EXERCISE PROMPT: Return, exactly and in full, the lines of the records below starting at the one with "Task: Focus the Number of Copies input field" and ending at the one with "The height and width of the screenshot is (669, 1086).", and no other lines.

EXERCISE DATA:
——————————

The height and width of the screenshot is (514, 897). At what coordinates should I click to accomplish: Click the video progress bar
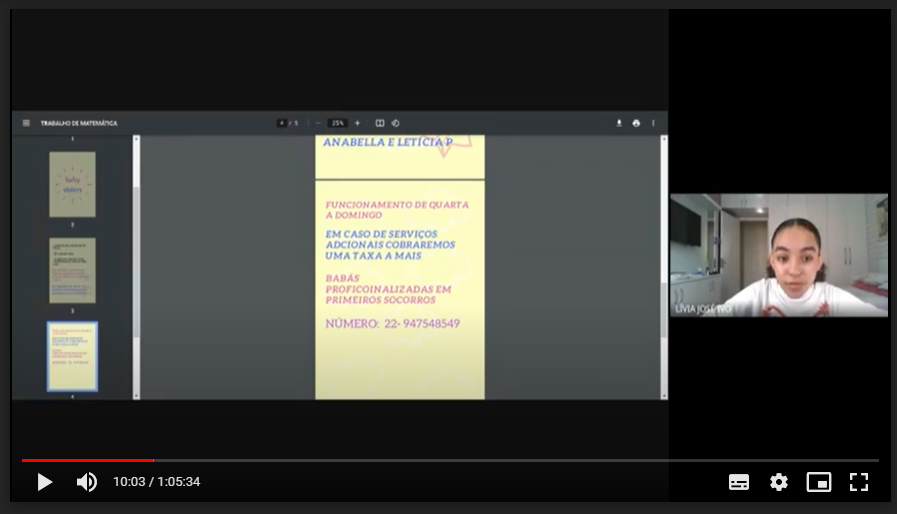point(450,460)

——————————

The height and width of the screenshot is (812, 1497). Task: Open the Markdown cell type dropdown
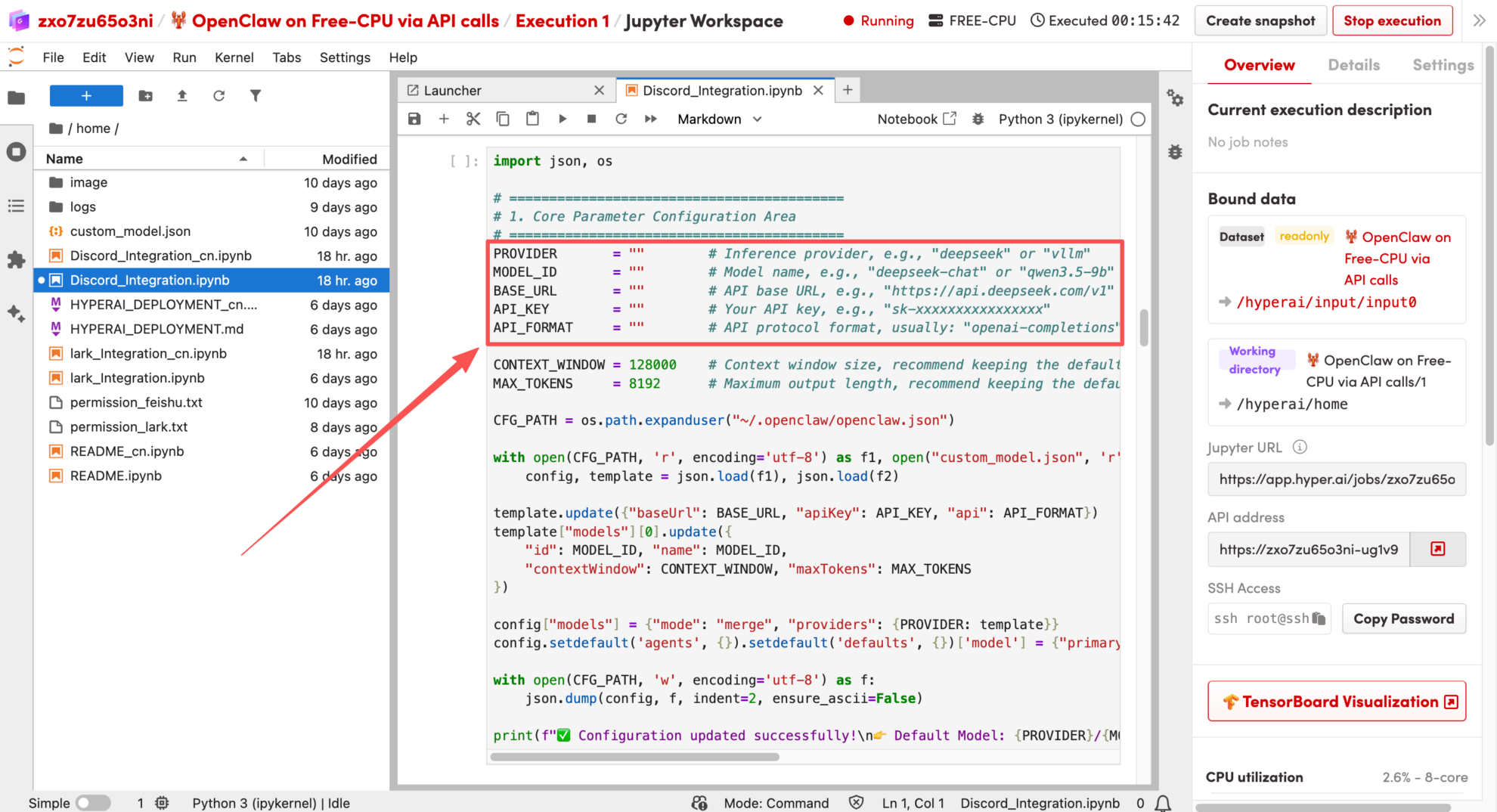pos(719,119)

——————————

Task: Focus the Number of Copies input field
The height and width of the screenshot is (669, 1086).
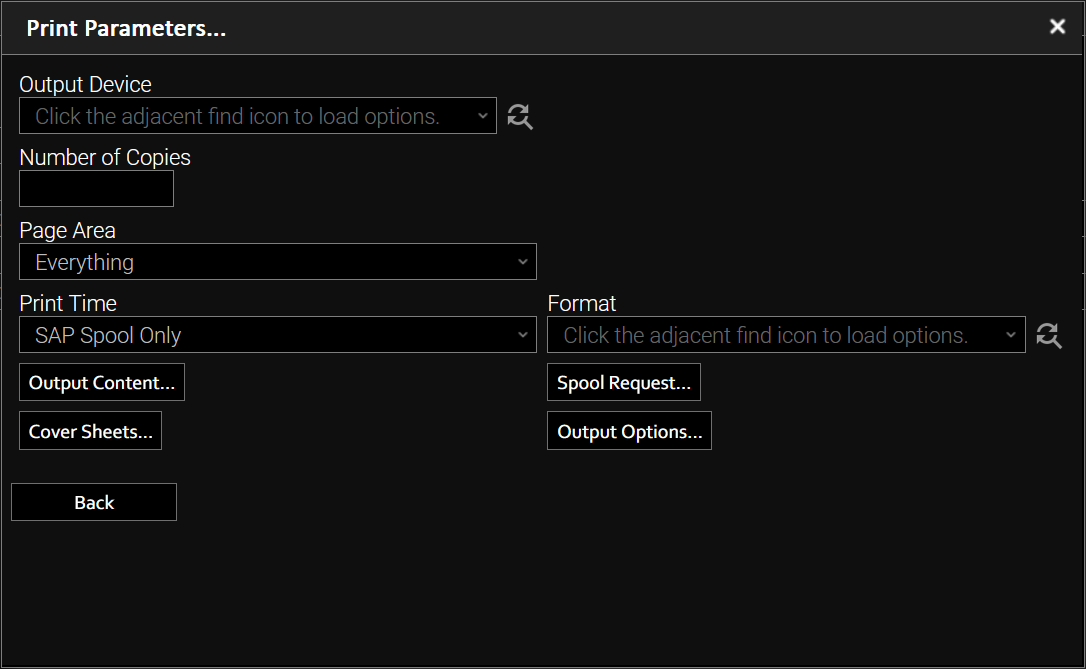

——————————

RESULT FOR THIS EXERCISE:
Task: Focus the Number of Copies input field
The height and width of the screenshot is (669, 1086).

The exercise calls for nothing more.